There is material below. Print exactly the lines starting at the line with "אודות אקספלורר (1192, 2125)" and ending at the line with "Consultez la zone circulaire (108, 1328)", ends included, and no others.

● Given data

····················

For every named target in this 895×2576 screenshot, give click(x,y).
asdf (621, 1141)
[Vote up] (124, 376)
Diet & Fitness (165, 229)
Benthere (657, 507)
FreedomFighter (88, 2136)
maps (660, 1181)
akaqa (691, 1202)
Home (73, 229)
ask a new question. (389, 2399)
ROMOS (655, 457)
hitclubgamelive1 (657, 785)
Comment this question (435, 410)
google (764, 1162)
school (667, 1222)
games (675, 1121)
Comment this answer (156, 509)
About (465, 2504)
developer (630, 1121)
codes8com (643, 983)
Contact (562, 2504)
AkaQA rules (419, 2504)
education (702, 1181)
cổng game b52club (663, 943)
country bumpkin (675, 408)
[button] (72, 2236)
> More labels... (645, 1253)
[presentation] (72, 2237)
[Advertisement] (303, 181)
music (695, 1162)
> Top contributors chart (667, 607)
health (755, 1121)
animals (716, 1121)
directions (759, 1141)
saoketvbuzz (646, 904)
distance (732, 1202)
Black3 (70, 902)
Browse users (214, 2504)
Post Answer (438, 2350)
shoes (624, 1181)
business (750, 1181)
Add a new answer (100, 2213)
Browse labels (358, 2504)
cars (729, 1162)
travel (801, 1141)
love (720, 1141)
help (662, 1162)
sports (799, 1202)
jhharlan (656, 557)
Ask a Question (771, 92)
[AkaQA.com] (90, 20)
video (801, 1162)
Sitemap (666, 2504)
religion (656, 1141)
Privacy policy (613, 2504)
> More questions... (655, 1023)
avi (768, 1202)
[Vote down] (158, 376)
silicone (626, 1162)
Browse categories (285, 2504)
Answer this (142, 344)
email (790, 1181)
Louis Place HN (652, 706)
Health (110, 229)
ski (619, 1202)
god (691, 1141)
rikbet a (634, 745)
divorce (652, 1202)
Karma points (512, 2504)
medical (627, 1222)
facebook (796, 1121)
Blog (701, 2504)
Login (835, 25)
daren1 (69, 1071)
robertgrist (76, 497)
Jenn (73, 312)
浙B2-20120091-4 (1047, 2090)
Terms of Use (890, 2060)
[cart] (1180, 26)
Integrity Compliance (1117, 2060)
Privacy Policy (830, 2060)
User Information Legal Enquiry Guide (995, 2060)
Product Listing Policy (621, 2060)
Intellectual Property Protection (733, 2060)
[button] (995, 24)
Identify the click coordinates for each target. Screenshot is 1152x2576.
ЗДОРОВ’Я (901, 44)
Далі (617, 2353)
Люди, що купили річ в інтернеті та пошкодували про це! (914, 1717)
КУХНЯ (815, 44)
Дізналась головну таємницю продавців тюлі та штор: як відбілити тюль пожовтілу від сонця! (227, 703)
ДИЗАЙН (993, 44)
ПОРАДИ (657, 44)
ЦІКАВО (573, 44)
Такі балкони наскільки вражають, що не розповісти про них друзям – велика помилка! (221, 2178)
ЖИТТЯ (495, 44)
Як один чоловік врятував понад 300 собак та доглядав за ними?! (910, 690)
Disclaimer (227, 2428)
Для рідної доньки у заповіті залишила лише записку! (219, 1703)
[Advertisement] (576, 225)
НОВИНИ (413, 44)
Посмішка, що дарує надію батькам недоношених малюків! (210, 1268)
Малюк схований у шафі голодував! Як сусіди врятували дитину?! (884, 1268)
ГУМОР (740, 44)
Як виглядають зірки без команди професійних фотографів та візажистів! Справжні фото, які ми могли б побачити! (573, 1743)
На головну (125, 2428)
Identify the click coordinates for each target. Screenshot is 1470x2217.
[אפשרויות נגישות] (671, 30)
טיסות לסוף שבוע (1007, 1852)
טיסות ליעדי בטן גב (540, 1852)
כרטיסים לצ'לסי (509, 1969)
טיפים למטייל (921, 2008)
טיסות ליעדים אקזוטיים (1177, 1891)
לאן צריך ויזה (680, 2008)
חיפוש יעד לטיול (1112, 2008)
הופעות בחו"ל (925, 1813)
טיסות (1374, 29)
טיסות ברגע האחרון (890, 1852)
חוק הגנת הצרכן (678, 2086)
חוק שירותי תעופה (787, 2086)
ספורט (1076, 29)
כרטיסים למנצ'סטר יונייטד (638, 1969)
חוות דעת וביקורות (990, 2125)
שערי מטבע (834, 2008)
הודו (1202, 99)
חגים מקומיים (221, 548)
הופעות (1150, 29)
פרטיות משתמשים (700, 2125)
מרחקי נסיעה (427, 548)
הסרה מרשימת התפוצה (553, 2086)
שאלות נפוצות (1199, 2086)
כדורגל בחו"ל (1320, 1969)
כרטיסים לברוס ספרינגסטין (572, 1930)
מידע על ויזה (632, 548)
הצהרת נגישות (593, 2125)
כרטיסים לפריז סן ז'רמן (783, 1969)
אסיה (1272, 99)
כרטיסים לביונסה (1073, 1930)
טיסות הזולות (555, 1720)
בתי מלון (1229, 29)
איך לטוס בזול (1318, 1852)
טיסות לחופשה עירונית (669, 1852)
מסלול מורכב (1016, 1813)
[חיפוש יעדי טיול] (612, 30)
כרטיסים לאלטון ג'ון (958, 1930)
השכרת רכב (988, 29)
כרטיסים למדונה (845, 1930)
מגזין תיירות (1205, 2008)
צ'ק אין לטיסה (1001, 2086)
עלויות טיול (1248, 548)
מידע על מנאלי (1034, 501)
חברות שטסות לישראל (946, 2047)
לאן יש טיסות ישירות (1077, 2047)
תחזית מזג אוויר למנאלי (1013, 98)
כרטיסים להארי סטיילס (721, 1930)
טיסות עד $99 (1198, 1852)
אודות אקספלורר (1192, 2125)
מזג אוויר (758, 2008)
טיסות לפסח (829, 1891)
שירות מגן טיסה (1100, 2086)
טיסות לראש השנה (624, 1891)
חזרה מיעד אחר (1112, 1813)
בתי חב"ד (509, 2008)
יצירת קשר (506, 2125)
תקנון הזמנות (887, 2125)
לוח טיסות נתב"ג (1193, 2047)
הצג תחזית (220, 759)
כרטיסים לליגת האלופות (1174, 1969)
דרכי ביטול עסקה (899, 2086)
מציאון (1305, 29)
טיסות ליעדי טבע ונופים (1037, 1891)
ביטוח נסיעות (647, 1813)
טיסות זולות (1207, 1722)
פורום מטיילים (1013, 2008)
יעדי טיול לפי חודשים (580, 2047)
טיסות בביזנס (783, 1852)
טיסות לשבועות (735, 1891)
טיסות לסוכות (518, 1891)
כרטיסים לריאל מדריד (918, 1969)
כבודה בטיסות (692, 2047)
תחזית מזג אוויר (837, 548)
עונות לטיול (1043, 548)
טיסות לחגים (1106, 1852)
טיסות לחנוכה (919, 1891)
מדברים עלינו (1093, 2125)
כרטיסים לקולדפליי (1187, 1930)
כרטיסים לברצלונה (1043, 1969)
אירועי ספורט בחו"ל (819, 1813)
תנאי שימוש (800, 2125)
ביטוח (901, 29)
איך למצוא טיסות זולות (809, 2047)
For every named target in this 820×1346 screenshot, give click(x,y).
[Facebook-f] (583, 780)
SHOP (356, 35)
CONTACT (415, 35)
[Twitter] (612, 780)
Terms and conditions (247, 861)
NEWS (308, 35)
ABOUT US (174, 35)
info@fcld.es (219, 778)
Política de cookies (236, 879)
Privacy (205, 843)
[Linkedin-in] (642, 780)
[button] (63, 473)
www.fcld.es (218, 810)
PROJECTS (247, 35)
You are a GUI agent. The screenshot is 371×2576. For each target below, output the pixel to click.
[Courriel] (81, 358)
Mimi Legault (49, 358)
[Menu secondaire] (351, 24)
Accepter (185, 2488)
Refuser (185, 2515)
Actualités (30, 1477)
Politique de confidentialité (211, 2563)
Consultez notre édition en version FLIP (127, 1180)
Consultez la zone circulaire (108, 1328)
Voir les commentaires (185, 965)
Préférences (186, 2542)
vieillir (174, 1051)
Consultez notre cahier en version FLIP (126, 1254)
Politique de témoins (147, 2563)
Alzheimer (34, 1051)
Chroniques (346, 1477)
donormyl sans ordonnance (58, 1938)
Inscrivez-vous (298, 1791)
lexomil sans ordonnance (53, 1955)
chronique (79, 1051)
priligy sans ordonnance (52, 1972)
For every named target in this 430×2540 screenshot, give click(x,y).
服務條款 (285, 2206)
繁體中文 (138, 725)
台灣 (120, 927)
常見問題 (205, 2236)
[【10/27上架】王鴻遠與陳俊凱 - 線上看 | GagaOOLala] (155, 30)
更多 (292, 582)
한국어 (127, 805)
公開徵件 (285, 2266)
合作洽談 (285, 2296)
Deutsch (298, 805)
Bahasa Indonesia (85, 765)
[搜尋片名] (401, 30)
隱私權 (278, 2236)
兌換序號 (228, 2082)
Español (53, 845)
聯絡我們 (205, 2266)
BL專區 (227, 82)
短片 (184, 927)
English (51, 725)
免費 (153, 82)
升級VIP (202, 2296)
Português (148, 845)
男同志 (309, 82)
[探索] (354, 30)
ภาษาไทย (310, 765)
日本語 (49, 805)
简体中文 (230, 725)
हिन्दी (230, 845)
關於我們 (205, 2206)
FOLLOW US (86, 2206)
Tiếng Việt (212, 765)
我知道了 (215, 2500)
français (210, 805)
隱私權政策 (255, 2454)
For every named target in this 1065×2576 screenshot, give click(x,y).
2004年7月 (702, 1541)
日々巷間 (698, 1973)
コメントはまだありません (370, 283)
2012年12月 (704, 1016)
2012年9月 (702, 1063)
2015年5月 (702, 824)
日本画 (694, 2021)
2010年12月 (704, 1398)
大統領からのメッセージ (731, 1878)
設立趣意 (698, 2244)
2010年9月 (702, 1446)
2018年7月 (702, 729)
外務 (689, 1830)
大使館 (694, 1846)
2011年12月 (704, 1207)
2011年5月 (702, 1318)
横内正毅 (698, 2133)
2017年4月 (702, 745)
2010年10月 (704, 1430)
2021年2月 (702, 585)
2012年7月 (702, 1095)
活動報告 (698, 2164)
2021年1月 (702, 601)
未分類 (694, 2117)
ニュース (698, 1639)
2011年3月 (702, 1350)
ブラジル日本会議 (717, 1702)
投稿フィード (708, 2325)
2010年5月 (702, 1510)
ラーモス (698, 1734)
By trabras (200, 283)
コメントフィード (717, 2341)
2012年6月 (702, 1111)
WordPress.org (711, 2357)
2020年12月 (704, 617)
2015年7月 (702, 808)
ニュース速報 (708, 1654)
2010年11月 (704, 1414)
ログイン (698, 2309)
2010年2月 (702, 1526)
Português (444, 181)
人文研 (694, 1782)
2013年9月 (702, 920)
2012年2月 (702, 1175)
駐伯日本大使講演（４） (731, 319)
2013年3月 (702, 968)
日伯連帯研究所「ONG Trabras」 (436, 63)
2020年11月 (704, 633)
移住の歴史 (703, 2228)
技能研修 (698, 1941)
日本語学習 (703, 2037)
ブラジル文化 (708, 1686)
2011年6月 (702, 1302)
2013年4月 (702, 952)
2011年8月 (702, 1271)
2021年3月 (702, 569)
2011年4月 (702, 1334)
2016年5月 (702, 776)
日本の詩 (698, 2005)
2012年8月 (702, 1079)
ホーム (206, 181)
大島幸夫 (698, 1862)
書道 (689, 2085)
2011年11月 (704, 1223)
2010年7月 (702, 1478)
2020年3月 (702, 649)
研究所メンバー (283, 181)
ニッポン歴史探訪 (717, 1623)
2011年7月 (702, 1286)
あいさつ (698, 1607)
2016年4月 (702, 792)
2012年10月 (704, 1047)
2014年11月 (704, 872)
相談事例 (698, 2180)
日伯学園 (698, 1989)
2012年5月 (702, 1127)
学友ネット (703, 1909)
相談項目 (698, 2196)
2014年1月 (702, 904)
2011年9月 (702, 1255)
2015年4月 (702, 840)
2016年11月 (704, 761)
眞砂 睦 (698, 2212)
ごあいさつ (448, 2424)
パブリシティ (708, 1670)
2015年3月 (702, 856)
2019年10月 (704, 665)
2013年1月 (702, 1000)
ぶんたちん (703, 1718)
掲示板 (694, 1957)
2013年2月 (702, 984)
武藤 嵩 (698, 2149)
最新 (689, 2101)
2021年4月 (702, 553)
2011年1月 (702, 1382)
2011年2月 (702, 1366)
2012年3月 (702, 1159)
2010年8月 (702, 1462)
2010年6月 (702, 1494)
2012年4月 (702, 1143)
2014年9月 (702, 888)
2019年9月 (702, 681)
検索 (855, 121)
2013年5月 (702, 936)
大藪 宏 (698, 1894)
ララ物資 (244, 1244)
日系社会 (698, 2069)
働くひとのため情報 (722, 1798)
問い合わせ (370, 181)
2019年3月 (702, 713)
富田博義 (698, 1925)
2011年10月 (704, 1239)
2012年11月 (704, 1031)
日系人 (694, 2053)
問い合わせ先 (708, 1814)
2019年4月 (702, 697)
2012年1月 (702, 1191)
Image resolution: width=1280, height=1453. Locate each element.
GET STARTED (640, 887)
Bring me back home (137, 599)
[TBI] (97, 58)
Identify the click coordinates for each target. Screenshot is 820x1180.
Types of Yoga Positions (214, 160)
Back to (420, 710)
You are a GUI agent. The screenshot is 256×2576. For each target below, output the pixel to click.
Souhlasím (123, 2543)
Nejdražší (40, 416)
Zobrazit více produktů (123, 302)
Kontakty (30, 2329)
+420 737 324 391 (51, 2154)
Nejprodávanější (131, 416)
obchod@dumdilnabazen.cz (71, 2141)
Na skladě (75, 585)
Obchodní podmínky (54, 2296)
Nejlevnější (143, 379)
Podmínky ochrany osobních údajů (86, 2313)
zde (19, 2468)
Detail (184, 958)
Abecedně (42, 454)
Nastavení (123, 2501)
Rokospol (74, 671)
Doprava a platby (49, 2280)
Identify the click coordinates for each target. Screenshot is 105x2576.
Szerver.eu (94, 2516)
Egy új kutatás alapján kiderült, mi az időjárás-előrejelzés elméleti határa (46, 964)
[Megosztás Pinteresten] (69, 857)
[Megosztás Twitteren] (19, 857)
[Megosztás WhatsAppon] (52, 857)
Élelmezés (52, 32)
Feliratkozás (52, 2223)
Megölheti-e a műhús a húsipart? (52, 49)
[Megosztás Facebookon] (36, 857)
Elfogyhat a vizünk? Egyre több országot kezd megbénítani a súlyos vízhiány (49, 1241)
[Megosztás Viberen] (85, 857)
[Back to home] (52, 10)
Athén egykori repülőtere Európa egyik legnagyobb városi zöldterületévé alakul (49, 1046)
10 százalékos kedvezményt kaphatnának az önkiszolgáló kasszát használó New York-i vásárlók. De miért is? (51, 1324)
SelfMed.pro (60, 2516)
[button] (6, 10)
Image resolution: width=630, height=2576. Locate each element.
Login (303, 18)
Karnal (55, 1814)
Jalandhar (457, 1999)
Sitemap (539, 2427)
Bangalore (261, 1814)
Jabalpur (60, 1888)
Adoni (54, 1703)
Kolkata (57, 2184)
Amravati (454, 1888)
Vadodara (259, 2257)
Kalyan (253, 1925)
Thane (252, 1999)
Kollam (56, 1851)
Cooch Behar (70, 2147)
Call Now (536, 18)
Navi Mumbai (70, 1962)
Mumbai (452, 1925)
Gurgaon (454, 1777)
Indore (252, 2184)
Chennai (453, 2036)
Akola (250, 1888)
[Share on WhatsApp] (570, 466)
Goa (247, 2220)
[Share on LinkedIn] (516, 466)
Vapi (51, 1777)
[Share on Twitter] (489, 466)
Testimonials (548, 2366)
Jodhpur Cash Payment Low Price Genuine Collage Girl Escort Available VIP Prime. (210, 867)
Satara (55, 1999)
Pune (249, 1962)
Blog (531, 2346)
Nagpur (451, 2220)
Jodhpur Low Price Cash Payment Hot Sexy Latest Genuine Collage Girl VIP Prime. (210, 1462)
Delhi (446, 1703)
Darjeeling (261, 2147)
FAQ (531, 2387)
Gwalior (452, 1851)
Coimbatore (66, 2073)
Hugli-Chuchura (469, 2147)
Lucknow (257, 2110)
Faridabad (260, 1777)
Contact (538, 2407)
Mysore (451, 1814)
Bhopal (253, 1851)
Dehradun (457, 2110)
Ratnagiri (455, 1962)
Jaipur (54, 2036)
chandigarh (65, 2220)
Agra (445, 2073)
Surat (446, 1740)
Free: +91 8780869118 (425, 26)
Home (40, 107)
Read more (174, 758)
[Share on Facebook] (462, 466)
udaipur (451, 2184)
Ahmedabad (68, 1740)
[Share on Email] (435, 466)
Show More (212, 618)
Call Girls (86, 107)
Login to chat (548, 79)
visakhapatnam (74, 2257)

····················

● Reply to the exercise
אודות אקספלורר (1192, 2125)
מזג אוויר (758, 2008)
טיסות לפסח (829, 1891)
שירות מגן טיסה (1100, 2086)
טיסות לראש השנה (624, 1891)
חזרה מיעד אחר (1112, 1813)
בתי חב"ד (509, 2008)
יצירת קשר (506, 2125)
תקנון הזמנות (887, 2125)
לוח טיסות נתב"ג (1193, 2047)
הצג תחזית (220, 759)
כרטיסים לליגת האלופות (1174, 1969)
דרכי ביטול עסקה (899, 2086)
מציאון (1305, 29)
טיסות ליעדי טבע ונופים (1037, 1891)
ביטוח נסיעות (647, 1813)
טיסות זולות (1207, 1722)
פורום מטיילים (1013, 2008)
יעדי טיול לפי חודשים (580, 2047)
טיסות בביזנס (783, 1852)
טיסות לשבועות (735, 1891)
טיסות לסוכות (518, 1891)
כרטיסים לריאל מדריד (918, 1969)
כבודה בטיסות (692, 2047)
תחזית מזג אוויר (837, 548)
עונות לטיול (1043, 548)
טיסות לחגים (1106, 1852)
טיסות לחנוכה (919, 1891)
מדברים עלינו (1093, 2125)
כרטיסים לקולדפליי (1187, 1930)
כרטיסים לברצלונה (1043, 1969)
אירועי ספורט בחו"ל (819, 1813)
תנאי שימוש (800, 2125)
ביטוח (901, 29)
איך למצוא טיסות זולות (809, 2047)
For every named target in this 820×1346 screenshot, give click(x,y).
[Facebook-f] (583, 780)
SHOP (356, 35)
CONTACT (415, 35)
[Twitter] (612, 780)
Terms and conditions (247, 861)
NEWS (308, 35)
ABOUT US (174, 35)
info@fcld.es (219, 778)
Política de cookies (236, 879)
Privacy (205, 843)
[Linkedin-in] (642, 780)
[button] (63, 473)
www.fcld.es (218, 810)
PROJECTS (247, 35)
You are a GUI agent. The screenshot is 371×2576. For each target below, output the pixel to click.
[Courriel] (81, 358)
Mimi Legault (49, 358)
[Menu secondaire] (351, 24)
Accepter (185, 2488)
Refuser (185, 2515)
Actualités (30, 1477)
Politique de confidentialité (211, 2563)
Consultez notre édition en version FLIP (127, 1180)
Consultez la zone circulaire (108, 1328)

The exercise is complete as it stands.